Hamilton is extremely excited about the talent level he's inheriting as he begins his first stint calling plays in the NFL. Having coached Andrew Luck and Coby Fleener at Stanford, he's obviously familiar with what they can do, but he's very impressed with the diversity of skills that he'll have at his disposal.
“I think the personnel that we have now, the guys that we have on campus, we can go out and execute the offense the way that we ultimately want to execute the offense. I think we have tough, smart offensive linemen. We have receivers that can win the one-on-one matchups. We have tight ends that are versatile. I’m a big fan of versatile tight ends and having those things in place. And we have a good runner. We have some good, young runners that can move the pile. I don’t want to overstate the obvious, the quarterback. We have a guy in place that allows us to do whatever we see fit to get us a first down and get us some touchdowns."
One piece that Hamilton is used to having in his arsenal is a fullback, a staple of the West Coast attack that will be the basis for Hamilton's offense. Hamilton said he loves what he's seen of Dwayne Allen and the versatility he could bring to that role.
“I think if you just look at the versatility of Dwayne Allen and his ability to line up in the backfield and lead block, or line up and detach and line up in the slot, and win the one-on-one matchup, that’s a tremendous weapon that you want to have in any offense. I think that if we can keep the one-trick ponies off the field, it just puts a lot more pressure on our opponents defensively to try and anticipate what it is that we want to do."
"To say that we’re West Coast offense, I think that term has become somewhat cliché in football. I’ve had the good fortune of not only working in some West Coast offensive systems, but I’ve worked with Norv Turner who’s in a sense the complete opposite.
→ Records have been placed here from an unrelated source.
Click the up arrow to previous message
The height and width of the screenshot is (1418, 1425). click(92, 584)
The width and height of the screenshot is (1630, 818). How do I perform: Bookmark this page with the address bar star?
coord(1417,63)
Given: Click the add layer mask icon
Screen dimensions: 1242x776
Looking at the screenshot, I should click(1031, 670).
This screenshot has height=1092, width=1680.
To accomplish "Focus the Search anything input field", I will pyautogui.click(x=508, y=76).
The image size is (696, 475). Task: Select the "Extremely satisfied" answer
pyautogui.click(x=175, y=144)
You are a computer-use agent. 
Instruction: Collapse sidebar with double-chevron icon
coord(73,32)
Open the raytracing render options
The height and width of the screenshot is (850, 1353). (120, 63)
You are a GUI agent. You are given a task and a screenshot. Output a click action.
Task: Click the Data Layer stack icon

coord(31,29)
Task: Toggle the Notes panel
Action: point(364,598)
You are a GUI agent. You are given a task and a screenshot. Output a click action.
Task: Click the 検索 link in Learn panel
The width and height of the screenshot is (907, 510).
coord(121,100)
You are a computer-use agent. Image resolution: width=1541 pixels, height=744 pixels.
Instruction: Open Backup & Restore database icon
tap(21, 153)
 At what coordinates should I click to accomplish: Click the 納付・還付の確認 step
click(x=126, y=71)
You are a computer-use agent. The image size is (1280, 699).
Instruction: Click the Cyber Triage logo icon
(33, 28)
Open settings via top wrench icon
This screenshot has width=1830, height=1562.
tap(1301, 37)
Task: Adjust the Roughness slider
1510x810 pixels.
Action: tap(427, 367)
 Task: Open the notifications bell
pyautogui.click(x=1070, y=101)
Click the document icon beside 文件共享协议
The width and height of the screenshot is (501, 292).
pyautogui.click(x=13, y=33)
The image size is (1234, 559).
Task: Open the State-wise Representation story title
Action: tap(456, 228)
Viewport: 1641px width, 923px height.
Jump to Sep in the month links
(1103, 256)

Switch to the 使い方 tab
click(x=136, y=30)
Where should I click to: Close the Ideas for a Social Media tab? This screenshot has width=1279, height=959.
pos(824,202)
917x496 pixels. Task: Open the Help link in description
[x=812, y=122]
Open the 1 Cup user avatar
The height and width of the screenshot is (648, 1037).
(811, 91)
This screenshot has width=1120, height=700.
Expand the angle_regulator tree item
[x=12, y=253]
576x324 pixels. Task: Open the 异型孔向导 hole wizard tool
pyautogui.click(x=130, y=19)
The digit system, the Coryell offense is a push the ball down the field, play action passing based offense. If you look at what we were able to do successfully at Stanford, I think there was a good mix of both."
"We want to control the clock. We want to be really good on third down and really good in the red zone. We have to play great situational football. On first and second down, there’s no can’t do’s. We’ll do a great job of mixing in some power runs, mixing in the downfield passing game, maybe even mixing in some wildcat plays, mix in some read-option, pistol-type schemes. Just really try and present once again a lot of conflicts for our opponents."